## Exercise requirements:
The reply to the records below should contain exactly the lines from the line with "الشراكة الخليجية ـ" through the line with "الاستثمارات السعودية /", and nothing besides.

----- Material supplied -----

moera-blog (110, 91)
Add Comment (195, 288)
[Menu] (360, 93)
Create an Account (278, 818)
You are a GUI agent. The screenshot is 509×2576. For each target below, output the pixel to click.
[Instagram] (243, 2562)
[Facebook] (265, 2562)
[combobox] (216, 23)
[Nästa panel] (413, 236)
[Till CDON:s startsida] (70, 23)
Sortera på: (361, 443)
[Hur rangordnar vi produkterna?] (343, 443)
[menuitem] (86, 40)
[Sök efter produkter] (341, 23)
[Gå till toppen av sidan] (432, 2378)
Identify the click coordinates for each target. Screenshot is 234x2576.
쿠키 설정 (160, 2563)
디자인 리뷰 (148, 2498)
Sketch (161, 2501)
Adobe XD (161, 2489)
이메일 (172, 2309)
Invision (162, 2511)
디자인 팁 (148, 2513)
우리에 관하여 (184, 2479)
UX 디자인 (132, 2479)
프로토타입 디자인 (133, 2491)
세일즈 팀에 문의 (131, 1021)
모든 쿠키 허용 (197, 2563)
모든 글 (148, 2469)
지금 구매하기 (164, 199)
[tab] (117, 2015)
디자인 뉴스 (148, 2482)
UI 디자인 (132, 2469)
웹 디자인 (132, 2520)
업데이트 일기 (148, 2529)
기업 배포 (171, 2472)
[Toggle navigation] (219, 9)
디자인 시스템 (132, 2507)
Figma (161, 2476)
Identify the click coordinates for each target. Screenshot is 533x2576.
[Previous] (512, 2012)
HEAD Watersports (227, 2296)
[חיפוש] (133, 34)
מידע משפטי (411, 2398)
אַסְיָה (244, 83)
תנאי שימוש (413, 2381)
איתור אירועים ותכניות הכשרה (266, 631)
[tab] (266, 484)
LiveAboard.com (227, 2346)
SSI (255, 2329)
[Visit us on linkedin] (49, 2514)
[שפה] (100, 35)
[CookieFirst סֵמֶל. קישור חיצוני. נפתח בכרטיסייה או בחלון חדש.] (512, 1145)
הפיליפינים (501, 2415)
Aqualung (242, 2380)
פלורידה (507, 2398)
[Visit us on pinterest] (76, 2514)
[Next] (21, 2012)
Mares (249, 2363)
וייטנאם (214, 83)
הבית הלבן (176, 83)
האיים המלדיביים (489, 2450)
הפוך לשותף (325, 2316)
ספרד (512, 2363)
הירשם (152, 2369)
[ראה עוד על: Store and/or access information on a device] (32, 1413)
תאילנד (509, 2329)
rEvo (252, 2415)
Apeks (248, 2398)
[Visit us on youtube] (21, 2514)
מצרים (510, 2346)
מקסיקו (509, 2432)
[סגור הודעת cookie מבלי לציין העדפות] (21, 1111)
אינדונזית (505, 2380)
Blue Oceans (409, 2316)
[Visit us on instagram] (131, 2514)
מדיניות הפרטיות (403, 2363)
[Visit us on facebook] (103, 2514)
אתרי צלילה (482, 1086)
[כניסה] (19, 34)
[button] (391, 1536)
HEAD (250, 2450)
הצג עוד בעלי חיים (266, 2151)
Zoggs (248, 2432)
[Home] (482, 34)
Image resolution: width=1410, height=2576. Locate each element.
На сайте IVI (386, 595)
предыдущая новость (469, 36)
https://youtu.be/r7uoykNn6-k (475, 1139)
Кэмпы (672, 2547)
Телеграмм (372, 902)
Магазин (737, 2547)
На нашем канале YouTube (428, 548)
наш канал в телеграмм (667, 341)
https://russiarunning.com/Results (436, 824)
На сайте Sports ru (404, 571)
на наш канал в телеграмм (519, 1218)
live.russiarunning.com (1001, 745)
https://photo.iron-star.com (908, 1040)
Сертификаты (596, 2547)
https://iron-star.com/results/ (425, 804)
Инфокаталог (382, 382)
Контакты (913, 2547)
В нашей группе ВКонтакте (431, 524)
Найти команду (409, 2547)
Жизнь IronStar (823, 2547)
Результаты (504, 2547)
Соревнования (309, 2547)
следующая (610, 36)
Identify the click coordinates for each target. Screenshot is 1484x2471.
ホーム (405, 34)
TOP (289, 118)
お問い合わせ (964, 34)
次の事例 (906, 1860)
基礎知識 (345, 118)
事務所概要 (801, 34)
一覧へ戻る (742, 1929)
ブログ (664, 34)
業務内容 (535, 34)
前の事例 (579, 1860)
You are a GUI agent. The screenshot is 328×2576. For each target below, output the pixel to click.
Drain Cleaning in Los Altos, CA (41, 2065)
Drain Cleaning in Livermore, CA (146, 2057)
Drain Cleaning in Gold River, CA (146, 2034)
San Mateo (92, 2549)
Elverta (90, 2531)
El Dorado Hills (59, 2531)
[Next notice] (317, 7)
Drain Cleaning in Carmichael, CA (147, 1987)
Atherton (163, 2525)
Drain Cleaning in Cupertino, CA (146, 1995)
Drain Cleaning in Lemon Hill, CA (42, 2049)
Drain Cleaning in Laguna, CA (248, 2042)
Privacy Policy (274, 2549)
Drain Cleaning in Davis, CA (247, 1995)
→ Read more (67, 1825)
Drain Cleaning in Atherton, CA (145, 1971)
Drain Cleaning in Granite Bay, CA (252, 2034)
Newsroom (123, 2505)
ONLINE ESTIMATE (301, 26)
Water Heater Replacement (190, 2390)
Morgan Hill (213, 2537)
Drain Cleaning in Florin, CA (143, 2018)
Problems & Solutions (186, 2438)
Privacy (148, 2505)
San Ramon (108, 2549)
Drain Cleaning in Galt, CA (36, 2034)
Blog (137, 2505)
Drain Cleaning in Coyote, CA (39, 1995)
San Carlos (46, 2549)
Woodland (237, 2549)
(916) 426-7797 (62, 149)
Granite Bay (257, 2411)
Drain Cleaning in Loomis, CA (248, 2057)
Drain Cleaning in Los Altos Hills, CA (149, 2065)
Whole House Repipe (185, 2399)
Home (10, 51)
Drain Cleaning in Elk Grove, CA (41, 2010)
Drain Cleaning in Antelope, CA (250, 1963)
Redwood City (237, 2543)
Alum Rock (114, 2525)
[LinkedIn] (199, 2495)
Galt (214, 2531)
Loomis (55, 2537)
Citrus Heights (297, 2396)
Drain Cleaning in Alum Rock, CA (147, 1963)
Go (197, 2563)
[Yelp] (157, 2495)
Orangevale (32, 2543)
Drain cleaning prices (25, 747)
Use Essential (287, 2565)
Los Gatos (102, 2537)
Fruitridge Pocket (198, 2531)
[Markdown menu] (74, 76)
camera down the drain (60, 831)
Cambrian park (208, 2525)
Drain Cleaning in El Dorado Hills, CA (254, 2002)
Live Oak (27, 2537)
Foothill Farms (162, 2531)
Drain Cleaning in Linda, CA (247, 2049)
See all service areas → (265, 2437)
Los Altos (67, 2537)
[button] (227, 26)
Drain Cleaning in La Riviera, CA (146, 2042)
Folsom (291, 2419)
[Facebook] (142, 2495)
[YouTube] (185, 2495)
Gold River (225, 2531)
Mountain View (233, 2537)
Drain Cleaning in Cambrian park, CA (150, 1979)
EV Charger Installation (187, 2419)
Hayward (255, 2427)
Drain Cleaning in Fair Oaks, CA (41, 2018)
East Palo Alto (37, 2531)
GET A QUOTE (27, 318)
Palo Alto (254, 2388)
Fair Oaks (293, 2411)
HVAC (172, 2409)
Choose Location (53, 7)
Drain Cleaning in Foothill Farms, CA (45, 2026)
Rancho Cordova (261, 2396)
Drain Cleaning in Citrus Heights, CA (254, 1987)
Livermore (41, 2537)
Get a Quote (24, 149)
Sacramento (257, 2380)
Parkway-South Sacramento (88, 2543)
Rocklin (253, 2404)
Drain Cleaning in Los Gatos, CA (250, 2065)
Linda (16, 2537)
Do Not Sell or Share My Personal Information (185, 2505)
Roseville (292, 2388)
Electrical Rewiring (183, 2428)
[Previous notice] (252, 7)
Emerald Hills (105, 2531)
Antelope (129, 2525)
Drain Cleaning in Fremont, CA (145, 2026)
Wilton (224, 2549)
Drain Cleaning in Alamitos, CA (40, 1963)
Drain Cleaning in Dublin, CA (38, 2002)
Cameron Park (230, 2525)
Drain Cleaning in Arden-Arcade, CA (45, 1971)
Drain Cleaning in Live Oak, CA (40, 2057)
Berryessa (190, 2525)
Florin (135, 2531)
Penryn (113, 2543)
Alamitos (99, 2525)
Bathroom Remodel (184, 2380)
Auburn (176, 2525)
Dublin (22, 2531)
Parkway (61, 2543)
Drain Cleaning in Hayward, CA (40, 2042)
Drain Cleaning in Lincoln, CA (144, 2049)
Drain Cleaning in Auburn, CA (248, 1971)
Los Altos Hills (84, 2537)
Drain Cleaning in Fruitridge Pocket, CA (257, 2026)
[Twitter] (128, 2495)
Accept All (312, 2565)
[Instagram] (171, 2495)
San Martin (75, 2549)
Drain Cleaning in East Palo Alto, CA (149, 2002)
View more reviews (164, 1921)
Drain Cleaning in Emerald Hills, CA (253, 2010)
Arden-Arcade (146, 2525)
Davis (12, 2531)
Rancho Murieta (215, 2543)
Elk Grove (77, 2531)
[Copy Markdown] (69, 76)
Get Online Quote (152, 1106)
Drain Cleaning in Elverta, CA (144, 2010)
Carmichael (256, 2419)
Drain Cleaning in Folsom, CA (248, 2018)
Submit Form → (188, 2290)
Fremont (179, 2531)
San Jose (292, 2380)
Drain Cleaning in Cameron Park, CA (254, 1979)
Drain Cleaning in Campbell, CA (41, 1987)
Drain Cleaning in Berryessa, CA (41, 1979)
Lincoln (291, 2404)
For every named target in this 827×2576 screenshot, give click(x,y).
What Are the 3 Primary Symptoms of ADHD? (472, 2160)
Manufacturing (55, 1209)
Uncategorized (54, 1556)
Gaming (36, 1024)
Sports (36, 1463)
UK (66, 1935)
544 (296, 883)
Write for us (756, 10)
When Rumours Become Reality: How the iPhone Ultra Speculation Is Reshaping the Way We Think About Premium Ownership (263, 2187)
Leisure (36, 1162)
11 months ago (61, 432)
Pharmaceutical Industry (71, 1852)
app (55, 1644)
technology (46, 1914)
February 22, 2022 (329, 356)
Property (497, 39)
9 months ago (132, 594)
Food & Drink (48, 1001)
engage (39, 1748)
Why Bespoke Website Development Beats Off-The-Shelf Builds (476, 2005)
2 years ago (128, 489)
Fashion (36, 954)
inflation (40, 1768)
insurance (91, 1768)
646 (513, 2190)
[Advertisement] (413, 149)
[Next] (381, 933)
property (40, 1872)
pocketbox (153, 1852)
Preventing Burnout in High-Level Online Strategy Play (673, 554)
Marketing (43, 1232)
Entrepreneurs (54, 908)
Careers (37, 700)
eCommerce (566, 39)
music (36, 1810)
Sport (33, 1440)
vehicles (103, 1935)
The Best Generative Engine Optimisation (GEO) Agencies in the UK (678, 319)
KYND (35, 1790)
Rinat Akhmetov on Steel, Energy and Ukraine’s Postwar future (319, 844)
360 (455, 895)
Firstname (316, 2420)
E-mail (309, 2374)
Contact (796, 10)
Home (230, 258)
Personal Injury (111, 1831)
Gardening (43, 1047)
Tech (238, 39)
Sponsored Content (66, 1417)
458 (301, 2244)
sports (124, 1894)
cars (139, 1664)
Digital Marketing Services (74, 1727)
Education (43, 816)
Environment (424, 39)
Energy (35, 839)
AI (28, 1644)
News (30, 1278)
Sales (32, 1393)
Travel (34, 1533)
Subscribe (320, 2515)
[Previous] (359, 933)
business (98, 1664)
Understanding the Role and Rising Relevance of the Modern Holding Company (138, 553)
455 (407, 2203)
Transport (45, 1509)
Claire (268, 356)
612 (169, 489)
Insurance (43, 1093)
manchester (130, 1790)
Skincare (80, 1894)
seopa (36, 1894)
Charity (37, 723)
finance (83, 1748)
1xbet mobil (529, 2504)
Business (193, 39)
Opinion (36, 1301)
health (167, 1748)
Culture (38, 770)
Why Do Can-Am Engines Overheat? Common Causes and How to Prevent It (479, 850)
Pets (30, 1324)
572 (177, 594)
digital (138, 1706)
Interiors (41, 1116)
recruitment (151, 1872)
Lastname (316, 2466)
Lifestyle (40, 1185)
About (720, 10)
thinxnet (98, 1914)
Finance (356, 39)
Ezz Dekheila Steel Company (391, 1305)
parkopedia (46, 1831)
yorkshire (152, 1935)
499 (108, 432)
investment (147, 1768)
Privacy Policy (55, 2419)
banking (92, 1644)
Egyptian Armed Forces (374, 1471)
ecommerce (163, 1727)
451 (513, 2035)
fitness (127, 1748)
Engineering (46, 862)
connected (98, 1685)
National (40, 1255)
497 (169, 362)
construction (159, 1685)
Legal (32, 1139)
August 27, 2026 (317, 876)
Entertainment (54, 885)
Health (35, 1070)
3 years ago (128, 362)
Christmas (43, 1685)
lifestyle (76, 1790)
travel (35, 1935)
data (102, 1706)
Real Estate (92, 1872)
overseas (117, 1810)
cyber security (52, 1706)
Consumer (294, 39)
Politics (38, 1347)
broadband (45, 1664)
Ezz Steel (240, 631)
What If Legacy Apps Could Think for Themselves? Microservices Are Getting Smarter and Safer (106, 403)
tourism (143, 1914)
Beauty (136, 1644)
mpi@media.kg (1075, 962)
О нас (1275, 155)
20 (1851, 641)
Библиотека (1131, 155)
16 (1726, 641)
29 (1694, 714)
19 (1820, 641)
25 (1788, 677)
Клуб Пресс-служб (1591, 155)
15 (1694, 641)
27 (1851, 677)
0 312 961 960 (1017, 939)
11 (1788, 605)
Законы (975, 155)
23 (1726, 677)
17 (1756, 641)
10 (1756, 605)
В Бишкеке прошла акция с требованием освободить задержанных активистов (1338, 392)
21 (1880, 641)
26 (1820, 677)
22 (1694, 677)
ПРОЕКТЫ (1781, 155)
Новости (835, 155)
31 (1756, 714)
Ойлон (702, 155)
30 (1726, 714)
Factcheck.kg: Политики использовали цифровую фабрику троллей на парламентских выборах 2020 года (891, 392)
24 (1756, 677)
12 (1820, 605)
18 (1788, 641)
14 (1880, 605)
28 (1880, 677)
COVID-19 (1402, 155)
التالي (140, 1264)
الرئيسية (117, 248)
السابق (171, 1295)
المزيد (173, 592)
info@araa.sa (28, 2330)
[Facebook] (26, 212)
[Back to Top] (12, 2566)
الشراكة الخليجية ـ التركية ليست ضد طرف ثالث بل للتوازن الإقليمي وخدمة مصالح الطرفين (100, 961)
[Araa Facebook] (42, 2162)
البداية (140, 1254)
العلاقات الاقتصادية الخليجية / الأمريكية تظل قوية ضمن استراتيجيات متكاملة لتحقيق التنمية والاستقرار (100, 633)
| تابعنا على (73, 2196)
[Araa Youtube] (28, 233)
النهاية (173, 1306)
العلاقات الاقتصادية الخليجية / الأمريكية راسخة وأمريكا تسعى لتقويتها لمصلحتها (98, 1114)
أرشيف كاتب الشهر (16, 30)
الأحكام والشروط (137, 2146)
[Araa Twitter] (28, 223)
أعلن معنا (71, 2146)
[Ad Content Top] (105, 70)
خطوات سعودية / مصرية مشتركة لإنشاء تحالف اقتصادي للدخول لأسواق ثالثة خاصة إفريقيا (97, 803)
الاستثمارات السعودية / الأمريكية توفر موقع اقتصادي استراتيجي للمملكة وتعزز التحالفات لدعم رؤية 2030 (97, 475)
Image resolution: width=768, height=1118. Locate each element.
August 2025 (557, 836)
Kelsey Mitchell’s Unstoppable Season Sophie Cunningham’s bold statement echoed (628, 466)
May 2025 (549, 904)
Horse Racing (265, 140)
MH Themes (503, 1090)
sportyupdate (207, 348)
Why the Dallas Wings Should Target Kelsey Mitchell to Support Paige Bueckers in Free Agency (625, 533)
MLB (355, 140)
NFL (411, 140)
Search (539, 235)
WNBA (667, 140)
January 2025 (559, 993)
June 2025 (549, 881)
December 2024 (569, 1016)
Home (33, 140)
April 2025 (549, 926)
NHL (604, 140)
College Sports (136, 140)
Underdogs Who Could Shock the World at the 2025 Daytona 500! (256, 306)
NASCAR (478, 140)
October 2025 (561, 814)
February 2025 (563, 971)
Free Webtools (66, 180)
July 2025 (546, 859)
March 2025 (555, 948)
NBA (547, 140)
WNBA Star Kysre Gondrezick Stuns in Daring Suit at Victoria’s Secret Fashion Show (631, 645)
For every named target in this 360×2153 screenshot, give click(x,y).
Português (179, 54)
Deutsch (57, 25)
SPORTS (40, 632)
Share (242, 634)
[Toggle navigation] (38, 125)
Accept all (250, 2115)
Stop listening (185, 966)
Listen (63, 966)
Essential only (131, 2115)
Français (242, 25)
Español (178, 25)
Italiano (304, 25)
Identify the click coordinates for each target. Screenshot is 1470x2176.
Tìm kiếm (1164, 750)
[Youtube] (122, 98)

-----

## Reply:
الشراكة الخليجية ـ التركية ليست ضد طرف ثالث بل للتوازن الإقليمي وخدمة مصالح الطرفين (100, 961)
[Araa Facebook] (42, 2162)
البداية (140, 1254)
العلاقات الاقتصادية الخليجية / الأمريكية تظل قوية ضمن استراتيجيات متكاملة لتحقيق التنمية والاستقرار (100, 633)
| تابعنا على (73, 2196)
[Araa Youtube] (28, 233)
النهاية (173, 1306)
العلاقات الاقتصادية الخليجية / الأمريكية راسخة وأمريكا تسعى لتقويتها لمصلحتها (98, 1114)
أرشيف كاتب الشهر (16, 30)
الأحكام والشروط (137, 2146)
[Araa Twitter] (28, 223)
أعلن معنا (71, 2146)
[Ad Content Top] (105, 70)
خطوات سعودية / مصرية مشتركة لإنشاء تحالف اقتصادي للدخول لأسواق ثالثة خاصة إفريقيا (97, 803)
الاستثمارات السعودية / الأمريكية توفر موقع اقتصادي استراتيجي للمملكة وتعزز التحالفات لدعم رؤية 2030 (97, 475)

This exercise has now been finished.